Isso significa que, para Platão, a existência das coisas que vemos ocorre porque há uma razão para tal, as
coisas que vemos existem porque, de algum modo, surgiram de algo. Para este
filósofo, elas surgem porque existe substancialmente uma realidade superior,
acessível somente através do pensamento, imutável, eterna e necessária,
imprescindível para a existência material do mundo.
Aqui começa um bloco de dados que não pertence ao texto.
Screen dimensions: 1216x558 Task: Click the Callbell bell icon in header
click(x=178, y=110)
Com efeito, para que as coisas visíveis
existam, para que as
coisas materiais em geral existam,
é necessária a preexistência dessa
realidade superior.
Dito de outro modo, para que todas
as coisas no mundo existam, há necessidade da existência eterna de uma
realidade superior, que é invisível. Essas realidades superiores, para Platão,
são o que confere a existência, a verdade e a consciência, ou seja, a
capacidade de ser conhecido ao mundo.
Disso decorre que, na medida em que a verdadeira
natureza do mundo é invisível, eterna e imutável, acessível somente através do
pensamento, para conhecer o mundo precisamos conhecer as causas da realidade,
ou seja, precisamos conhecer essas realidades superiores.
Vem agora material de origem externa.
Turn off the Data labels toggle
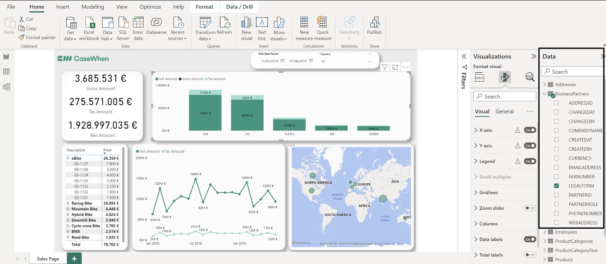The image size is (606, 264). pos(530,239)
Deste modo, somente podemos ter
acesso à verdade das coisas particulares através de um processo dialético cujo
ápice mediatizado é o conhecimento dessas unidades
invisíveis. Todo o resto – todas as coisas visíveis e materiais não existe
em sua verdade, mas apenas como aparência da verdade
universal e absoluta. Sendo que para Platão e para os gregos em geral, somente é visível aquilo que possui luz,
dado que mesmo que tenhamos visão e o objeto tenha cores e esteja na frente de nossos
olhos, é possível
vê-lo tão somente
pelo fato de haver luz suficiente nesse
instante.
Portanto, uma coisa torna-se visível
tão somente porque há luz, ou seja, porque brilha. Essas coisas particulares que aparecem são, assim, aparência
de verdade, ilusões comparadas com as realidades superiores invisíveis e
universais, que são as únicas substâncias que são verdadeiramente: as coisas
que aparecem são, por conseguinte, fantasia.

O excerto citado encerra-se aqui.